BP has warned it expects to book up to five billion dollars (£3.7 billion) in write-downs across its gas and low-carbon energy division as it also said oil trading had been weak in its final quarter.

The oil giant joined FTSE 100 rival Shell, after it also last week cautioned over a weaker performance from trading, which comes amid a drop in the cost of crude.

BP said Brent crude prices averaged 63.73 dollars per barrel in the fourth quarter of last year compared with 69.13 dollars a barrel in the previous three months.

Oil prices have slumped in recent weeks, partly driven lower due to US President Donald Trump’s move to oust and detain Venezuela’s leader and lay claim to crude in the region, leading to fears of a supply glut.

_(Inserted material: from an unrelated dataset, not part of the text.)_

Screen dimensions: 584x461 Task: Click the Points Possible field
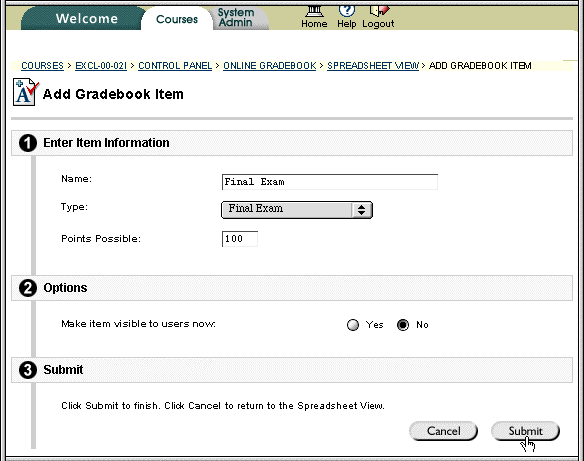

In its update ahead of full-year results, BP also said it expects to book a four billion dollar (£3 billion) to five billion dollar (£3.7 billion) impairment in its so-called transition businesses, largely relating to its gas and low-carbon energy division.

But it said further progress had been made in slashing debts, with its net debt falling to between 22 billion and 23 billion dollars (£16.4 billion to £17.1 billion) at the end of 2025, down from 26.1 billion dollars (£19.4 billion) at the end of September.

It comes after the firm’s surprise move last month to appoint Woodside Energy boss Meg O’Neill as its new chief executive as Murray Auchincloss stepped down after less than two years in the role.

Ms O’Neill will start in the role on April 1, with Carol Howle, current executive vice president of supply, trading and shipping at BP, acting as chief executive on an interim basis until the new boss joins.

Ms O’Neill’s appointment has made history as she will become the first woman to run BP – and also the first to head up a top five global oil company – as well as being the first ever outsider to take on the post at BP.

Shares in BP fell 1% in morning trading on Wednesday after the latest update.